Twitter activism – various notes
NumbersUSA email/fax action to elected officials – CHECK
REAL LIFE ACTIVISM
Tea Party Rally attendance – CHECK
Local Tea Party Rally booth manning – CHECK
Local Tea Party planning meetings – CHECK
- Engaging in lots of conversations in day to day life.
- Encouraging every one to do more than they have in the past, whatever their level.
- Political/conservative bumper stickers on my car. Signs in my yard.
Next weekend I am getting on a bus and spending my entire weekend walking precincts for Mitt Romney in another (battleground) state. I hope to devote two more weekends prior to the election.
Everything I have mentioned here, with the exception of a few one time donations, and a few signs in my yard in 2008, are brand new for me since 2010. I admit to having been asleep for decades, and I am trying to make up for lost time.
We can’t sit and lament that “someone needs to do something”. WE are the someones. WE get to be the persons doing something. In that process we become real live Patriots.

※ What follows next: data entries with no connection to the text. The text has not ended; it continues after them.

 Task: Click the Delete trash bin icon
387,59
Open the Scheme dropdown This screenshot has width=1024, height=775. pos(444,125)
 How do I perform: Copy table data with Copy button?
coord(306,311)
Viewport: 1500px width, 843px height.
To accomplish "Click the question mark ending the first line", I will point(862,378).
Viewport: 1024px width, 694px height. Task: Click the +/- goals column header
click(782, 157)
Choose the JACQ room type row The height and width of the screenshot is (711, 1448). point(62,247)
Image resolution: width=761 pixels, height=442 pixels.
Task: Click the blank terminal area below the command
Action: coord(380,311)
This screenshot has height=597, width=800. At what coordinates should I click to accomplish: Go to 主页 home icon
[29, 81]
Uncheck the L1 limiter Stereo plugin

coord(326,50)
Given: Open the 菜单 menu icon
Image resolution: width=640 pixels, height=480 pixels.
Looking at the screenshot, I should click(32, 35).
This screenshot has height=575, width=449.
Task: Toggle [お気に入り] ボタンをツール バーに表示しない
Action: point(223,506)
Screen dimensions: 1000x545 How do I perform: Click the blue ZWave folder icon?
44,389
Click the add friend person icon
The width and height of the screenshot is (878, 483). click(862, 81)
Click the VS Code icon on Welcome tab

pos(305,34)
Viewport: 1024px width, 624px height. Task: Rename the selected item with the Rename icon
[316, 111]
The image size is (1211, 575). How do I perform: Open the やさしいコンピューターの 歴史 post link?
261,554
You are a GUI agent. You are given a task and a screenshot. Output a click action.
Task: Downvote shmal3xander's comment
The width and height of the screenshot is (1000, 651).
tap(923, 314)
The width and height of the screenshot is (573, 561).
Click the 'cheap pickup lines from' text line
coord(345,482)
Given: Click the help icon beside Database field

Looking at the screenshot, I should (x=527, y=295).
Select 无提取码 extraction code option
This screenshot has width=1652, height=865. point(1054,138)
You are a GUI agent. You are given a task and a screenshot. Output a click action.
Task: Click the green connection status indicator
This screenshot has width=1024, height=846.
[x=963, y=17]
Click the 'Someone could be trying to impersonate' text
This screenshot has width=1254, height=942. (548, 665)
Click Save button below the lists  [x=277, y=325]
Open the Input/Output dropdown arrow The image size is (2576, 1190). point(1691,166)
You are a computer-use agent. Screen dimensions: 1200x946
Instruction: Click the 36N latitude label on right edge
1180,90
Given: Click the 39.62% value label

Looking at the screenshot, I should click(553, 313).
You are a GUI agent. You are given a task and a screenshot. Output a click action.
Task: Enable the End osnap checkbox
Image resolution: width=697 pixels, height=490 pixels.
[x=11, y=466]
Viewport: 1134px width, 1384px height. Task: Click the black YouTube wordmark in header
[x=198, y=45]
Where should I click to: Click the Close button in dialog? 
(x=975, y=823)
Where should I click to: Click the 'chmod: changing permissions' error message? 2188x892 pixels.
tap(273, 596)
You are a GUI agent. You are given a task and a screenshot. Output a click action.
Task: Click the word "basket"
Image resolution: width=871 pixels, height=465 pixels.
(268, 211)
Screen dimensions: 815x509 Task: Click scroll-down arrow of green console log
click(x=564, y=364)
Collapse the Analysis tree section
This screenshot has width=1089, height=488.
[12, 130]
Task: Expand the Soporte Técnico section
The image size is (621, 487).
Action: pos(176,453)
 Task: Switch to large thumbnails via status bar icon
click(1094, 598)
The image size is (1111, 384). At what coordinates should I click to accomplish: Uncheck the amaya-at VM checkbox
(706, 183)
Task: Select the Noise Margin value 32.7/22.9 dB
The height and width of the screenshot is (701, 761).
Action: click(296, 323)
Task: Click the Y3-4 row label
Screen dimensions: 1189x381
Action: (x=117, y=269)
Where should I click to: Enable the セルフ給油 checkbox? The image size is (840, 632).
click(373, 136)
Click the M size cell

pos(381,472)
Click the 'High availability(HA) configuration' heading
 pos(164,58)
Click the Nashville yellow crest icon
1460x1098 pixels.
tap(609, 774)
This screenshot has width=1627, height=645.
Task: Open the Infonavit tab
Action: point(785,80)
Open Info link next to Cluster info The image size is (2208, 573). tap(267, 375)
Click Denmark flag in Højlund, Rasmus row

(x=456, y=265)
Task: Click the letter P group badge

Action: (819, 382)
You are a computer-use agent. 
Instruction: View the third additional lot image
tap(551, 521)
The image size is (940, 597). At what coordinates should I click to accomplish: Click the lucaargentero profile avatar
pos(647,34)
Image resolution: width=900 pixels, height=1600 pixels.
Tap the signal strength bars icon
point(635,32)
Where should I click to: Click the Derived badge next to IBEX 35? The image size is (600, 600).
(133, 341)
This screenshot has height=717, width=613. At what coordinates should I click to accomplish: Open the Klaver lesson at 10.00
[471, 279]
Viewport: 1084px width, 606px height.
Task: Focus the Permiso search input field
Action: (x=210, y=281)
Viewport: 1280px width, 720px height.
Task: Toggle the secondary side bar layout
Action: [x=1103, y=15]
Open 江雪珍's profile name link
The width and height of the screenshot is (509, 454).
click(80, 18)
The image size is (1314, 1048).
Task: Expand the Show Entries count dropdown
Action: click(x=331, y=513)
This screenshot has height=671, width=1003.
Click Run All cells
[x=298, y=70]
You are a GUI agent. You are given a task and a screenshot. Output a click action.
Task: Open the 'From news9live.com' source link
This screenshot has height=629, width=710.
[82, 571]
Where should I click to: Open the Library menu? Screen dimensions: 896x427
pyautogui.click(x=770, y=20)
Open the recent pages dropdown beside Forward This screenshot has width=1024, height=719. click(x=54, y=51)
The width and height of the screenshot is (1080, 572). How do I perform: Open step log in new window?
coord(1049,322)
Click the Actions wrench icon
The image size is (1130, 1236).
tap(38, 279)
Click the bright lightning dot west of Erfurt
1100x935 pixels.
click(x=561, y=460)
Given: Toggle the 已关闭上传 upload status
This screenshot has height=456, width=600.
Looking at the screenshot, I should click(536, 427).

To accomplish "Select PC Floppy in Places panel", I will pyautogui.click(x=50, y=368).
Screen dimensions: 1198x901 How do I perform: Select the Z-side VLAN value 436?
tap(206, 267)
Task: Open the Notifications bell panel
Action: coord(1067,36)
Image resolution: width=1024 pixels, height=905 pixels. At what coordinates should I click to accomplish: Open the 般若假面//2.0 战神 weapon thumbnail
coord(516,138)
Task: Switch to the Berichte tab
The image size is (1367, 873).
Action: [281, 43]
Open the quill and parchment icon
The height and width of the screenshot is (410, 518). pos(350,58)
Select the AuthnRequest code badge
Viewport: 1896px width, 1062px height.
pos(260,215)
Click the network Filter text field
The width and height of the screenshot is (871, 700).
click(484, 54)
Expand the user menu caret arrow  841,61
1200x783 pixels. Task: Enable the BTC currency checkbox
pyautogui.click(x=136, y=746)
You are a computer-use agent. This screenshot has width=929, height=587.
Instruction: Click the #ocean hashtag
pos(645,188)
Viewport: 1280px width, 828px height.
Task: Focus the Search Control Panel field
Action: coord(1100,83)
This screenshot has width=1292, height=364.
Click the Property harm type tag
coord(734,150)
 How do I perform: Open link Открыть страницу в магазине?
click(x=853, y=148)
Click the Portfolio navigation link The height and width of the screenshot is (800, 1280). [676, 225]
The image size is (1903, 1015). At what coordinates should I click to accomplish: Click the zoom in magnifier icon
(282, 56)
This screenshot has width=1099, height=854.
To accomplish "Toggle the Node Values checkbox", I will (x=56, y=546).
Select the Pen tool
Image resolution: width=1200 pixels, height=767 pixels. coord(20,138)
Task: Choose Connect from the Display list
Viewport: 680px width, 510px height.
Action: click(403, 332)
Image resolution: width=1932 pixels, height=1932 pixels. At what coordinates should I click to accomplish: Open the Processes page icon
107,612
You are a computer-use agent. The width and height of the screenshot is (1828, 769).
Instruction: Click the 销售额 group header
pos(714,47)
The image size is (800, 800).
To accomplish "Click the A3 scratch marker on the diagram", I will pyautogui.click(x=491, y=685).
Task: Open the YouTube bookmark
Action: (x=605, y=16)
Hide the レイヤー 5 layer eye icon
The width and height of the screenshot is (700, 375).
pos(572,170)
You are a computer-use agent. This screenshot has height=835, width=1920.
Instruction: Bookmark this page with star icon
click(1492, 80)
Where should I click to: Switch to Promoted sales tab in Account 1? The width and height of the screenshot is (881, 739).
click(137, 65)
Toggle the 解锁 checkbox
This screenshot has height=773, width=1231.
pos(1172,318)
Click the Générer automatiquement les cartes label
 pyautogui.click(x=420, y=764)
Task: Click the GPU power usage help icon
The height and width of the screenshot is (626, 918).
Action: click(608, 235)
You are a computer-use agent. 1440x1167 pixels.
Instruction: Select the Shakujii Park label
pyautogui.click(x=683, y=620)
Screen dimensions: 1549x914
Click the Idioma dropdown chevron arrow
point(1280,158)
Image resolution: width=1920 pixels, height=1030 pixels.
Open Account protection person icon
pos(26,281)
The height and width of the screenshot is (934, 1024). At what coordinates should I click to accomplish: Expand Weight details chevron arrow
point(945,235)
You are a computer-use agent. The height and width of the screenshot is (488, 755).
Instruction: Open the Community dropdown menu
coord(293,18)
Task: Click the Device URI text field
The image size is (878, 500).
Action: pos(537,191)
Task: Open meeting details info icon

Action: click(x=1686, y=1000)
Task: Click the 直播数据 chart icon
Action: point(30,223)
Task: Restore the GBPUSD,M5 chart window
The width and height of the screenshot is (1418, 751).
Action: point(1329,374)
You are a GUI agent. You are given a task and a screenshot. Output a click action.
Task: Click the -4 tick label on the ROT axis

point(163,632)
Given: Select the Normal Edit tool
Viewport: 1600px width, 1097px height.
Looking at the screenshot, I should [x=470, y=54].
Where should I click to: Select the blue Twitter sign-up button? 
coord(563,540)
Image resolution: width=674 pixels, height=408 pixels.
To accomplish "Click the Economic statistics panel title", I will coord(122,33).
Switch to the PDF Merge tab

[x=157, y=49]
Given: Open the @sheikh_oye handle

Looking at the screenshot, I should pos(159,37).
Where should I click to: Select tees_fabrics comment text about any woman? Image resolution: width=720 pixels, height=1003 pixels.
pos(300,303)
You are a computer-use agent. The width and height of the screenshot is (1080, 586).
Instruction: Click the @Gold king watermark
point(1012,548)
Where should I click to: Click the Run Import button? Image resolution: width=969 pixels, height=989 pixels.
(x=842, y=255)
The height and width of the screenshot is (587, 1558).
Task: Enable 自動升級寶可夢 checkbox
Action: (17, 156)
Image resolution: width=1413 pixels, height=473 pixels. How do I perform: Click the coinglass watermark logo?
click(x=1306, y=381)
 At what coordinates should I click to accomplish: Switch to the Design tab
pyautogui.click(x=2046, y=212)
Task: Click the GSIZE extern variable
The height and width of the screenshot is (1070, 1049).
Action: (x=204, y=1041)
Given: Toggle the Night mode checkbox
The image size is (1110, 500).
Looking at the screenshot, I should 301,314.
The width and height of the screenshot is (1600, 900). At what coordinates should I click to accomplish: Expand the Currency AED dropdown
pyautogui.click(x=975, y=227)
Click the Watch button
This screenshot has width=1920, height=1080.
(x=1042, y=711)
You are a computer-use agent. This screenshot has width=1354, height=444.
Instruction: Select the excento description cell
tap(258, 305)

I don’t have many good things to say about the left, but I will begrudge them this. They worked hard. They didn’t just sit around and whine about not having tyrannical power to dictate to us how we should run our lives. They went out and fought for it, tooth and nail, at every school board meeting, every newspaper column, every snarky and self-congratulatory personal conversation, every election, every bumper sticker, every sneaky insertion into school curriculums, every self-loathing Hollywood movie, every stolen vote and fraudulent registration, every corrupt back-door deal union arrangement, and every compromised MSM journalist. They are tireless, and they won’t back down simply because we shine a light on them and say “I see you, and I know you are doing unethical things!” They have to be stopped, they have to actually be prevented from having power over us. They will not give it up simply because we have made our concerns apparent. Our best course of action is to wake up our fellow citizens who are asleep (people like I was), and get them to vote at a minimum, and even better get them involved too.
I’m not quite as involved as you, but I donate, challenge stupidity, write letters to the editors, etc. As a result, I’ve lost friends and treasury but I do not plan on going down quietly. I am a Californian.
Nomination for “Post of the Year”! Early contender for “Post of the decade.”
Listen folks! We have to give either time, talent or treasure. You can’t give time, then give treasure or talent or vice versa. Or give all three. I doesn’t have to be much but just get started.
If you are already working, kudos to you. If not, join us, it has many rewards and you can make a difference.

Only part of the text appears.